Problem to solve. For the entries below, work out how many lines contain the string "card" and write only the number.

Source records
★ ★ ★ ★

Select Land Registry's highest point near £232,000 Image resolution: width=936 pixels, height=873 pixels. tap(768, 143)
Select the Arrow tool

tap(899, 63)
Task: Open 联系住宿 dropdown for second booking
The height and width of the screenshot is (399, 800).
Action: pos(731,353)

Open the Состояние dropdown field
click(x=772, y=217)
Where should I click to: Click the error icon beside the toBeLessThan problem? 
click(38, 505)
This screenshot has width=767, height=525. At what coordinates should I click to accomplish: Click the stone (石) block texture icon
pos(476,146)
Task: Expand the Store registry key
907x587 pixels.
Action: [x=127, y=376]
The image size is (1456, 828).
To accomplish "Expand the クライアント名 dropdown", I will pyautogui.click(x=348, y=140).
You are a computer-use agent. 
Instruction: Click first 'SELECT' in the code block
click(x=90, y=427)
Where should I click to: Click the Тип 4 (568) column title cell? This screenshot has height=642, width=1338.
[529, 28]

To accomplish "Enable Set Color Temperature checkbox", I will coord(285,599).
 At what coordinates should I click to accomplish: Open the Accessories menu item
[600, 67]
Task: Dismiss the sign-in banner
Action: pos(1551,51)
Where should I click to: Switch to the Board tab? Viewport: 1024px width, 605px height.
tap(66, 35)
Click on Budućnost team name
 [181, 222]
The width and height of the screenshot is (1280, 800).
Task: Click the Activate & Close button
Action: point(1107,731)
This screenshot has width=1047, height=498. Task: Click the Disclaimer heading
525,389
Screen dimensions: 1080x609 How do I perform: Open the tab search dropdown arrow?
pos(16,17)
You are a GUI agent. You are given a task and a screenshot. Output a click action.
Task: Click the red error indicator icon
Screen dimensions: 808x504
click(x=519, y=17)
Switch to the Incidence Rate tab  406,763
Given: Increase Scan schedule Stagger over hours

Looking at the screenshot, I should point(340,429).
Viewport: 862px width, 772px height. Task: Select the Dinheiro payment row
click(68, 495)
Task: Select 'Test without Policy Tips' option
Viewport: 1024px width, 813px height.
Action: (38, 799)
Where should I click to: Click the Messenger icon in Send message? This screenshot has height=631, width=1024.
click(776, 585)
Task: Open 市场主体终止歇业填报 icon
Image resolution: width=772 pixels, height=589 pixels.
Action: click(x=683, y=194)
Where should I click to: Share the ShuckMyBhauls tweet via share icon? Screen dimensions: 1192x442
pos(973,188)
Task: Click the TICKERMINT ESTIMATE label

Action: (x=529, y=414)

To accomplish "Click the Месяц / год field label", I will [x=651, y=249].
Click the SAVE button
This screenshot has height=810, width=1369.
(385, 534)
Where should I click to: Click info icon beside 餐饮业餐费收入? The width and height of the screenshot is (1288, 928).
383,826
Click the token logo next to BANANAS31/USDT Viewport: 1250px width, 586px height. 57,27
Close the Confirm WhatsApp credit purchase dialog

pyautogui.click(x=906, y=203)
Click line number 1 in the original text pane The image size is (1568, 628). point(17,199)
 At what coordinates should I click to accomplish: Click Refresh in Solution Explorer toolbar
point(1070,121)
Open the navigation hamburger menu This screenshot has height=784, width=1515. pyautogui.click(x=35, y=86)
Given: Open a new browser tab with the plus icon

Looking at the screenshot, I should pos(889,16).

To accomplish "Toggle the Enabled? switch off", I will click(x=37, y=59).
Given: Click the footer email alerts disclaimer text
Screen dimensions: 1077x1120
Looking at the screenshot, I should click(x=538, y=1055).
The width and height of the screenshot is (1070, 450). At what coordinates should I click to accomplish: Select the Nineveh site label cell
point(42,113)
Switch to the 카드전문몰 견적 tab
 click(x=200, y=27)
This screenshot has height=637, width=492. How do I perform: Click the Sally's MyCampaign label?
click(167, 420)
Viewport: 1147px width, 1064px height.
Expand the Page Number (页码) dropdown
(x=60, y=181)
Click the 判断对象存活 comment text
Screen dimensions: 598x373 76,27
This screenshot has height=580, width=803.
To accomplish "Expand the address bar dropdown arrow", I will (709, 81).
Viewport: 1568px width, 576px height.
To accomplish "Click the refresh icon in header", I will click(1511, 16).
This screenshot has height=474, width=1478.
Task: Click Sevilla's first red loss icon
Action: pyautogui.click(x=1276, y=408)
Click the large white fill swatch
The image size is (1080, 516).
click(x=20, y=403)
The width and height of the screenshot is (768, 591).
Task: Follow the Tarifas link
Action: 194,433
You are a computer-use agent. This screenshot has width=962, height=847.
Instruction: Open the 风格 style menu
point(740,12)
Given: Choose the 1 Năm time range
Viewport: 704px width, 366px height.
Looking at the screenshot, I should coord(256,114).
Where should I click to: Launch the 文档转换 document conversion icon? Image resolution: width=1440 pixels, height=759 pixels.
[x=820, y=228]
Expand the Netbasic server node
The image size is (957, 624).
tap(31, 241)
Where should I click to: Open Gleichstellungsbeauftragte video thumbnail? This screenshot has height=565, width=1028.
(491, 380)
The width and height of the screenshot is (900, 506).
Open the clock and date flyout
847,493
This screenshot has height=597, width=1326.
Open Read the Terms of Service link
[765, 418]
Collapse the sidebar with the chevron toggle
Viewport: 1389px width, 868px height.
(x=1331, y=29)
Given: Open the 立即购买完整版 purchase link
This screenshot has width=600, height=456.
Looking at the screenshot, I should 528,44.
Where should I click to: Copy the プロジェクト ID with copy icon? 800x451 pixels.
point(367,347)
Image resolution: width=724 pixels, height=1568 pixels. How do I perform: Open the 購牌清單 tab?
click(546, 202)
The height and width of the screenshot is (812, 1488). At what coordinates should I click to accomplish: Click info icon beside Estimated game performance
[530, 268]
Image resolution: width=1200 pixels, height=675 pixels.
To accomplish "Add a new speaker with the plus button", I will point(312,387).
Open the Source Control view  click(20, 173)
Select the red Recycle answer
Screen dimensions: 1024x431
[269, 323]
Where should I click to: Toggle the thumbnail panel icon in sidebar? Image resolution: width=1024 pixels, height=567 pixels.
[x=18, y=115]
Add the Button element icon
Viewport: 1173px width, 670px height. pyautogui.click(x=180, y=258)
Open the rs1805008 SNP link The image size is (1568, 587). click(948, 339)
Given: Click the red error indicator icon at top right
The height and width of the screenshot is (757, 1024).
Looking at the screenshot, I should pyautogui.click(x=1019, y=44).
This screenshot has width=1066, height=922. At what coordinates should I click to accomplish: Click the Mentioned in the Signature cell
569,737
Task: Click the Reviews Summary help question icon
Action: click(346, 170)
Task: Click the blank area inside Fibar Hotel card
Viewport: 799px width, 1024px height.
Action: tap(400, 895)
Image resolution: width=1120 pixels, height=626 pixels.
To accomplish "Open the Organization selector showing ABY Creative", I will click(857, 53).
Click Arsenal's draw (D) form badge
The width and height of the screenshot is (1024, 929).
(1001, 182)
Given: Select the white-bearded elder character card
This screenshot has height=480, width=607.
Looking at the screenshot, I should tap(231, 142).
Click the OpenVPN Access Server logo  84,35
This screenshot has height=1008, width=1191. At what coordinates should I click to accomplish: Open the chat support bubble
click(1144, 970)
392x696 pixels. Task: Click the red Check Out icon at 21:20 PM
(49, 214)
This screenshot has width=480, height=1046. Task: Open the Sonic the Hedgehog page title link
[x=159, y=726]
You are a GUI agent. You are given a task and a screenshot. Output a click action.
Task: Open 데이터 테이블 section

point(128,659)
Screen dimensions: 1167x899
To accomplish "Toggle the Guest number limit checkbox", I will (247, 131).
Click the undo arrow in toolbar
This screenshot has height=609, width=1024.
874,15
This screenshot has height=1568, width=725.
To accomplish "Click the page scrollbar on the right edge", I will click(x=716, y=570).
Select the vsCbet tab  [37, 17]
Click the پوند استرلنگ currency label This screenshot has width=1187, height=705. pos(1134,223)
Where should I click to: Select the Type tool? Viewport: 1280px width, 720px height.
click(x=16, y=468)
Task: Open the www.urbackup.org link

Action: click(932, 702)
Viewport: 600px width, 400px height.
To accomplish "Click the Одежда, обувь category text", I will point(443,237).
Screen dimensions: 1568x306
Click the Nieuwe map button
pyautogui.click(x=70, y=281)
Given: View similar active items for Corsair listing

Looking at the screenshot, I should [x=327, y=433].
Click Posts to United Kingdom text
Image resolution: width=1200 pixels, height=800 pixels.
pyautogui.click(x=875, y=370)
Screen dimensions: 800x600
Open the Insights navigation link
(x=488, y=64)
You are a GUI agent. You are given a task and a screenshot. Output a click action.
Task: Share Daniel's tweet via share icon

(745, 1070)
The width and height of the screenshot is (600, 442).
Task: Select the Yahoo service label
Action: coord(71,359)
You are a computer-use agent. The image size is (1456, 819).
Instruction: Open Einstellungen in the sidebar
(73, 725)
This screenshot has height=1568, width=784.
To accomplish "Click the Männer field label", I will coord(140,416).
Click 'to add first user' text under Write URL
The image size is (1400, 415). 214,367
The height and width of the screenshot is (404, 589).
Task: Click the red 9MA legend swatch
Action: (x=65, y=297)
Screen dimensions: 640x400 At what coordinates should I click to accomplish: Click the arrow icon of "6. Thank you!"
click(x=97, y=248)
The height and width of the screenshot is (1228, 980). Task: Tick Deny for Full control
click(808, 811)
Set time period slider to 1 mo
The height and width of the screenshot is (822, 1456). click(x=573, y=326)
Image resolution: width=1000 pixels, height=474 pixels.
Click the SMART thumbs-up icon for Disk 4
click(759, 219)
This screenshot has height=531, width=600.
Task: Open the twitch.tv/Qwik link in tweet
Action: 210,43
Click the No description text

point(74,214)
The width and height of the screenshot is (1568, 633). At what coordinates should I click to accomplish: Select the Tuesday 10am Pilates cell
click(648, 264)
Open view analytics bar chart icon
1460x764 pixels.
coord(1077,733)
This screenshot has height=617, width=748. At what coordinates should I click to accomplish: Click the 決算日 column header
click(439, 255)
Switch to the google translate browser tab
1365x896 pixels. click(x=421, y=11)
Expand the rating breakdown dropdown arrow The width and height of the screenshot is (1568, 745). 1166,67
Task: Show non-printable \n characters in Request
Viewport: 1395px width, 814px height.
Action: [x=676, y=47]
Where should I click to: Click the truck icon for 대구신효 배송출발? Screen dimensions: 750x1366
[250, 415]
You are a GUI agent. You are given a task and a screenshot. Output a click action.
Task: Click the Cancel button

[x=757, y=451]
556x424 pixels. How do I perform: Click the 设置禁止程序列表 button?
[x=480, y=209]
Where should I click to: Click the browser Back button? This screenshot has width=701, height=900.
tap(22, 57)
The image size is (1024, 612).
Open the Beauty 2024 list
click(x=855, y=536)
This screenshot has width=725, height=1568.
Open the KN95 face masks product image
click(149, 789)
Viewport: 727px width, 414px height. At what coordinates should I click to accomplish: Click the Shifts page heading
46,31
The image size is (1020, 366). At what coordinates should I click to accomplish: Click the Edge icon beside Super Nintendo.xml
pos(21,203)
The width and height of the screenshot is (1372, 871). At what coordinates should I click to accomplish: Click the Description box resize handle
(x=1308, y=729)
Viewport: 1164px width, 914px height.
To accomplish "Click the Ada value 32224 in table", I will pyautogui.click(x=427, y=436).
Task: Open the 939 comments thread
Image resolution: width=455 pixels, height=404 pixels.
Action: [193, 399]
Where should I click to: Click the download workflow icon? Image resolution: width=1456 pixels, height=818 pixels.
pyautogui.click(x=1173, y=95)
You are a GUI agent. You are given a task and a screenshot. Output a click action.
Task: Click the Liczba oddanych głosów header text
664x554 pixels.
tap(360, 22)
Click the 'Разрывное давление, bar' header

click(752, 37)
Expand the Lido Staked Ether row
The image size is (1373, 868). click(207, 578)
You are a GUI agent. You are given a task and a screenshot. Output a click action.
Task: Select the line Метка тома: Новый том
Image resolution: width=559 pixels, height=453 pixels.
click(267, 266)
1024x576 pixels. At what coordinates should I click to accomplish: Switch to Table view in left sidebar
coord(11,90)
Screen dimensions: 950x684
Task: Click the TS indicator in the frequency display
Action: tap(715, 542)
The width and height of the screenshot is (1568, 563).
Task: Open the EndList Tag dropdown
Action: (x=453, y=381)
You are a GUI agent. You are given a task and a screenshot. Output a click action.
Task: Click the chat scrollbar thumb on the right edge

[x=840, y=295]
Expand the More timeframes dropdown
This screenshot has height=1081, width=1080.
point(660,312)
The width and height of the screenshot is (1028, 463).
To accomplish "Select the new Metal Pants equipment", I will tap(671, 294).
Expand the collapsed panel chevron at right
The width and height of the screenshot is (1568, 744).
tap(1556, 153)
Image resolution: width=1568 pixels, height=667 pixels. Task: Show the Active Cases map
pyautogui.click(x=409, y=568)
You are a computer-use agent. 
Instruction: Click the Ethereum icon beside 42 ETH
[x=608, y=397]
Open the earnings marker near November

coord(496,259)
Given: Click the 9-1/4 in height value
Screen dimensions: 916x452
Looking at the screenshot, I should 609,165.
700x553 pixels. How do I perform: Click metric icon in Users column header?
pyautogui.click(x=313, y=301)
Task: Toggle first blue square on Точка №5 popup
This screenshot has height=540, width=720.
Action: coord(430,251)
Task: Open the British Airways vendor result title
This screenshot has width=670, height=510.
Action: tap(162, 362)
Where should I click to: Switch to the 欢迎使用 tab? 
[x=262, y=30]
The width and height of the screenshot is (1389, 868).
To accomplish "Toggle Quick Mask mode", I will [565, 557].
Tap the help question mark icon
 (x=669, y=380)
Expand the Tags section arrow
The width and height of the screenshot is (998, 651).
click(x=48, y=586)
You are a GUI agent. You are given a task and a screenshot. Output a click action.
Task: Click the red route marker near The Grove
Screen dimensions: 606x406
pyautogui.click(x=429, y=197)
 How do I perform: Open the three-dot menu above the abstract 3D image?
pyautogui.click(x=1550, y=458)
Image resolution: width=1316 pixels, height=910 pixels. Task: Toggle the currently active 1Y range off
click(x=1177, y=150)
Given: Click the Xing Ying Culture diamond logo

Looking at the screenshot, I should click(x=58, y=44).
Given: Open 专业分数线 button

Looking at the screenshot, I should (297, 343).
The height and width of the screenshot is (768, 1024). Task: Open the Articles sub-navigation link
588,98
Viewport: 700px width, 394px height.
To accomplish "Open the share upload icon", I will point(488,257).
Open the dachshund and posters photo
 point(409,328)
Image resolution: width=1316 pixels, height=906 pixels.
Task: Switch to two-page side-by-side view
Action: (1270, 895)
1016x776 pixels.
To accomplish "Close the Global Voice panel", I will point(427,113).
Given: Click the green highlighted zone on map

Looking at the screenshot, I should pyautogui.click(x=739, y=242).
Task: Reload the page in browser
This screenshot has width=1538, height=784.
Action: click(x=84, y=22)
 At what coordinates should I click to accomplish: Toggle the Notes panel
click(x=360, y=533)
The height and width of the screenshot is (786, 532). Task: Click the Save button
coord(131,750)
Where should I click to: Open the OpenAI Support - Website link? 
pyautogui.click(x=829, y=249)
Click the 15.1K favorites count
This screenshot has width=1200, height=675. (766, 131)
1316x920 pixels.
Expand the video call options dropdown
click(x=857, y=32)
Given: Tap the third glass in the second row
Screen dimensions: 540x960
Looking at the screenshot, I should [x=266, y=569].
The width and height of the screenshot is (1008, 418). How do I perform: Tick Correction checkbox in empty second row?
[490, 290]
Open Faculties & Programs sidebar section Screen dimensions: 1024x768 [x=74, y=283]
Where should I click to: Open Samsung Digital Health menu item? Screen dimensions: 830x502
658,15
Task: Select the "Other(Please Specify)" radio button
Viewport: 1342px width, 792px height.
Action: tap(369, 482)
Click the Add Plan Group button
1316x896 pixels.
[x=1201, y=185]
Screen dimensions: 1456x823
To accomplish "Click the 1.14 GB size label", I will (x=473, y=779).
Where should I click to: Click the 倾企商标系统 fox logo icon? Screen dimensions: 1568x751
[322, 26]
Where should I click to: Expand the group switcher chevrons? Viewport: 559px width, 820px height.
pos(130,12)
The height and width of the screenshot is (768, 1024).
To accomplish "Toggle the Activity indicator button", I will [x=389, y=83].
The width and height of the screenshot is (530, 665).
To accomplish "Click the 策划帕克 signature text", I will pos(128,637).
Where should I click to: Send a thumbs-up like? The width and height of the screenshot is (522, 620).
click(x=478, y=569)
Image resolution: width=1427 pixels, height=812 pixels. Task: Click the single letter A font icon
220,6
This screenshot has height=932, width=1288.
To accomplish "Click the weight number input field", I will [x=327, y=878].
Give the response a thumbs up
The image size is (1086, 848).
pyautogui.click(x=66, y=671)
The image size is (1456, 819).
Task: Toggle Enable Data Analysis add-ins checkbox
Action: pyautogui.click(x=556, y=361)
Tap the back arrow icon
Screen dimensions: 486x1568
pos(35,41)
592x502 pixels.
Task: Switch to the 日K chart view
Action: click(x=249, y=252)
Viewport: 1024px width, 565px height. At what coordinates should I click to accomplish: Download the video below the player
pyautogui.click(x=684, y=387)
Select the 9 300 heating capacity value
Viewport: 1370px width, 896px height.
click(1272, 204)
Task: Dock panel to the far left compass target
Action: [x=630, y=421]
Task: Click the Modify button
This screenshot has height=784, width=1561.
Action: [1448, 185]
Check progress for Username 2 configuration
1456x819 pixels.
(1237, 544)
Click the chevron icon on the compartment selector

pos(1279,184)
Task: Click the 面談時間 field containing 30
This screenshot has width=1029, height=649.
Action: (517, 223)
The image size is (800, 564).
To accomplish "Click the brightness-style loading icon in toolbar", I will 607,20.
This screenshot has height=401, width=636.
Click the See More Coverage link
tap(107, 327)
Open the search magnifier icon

★ ★ ★ ★

Output for this exercise. 2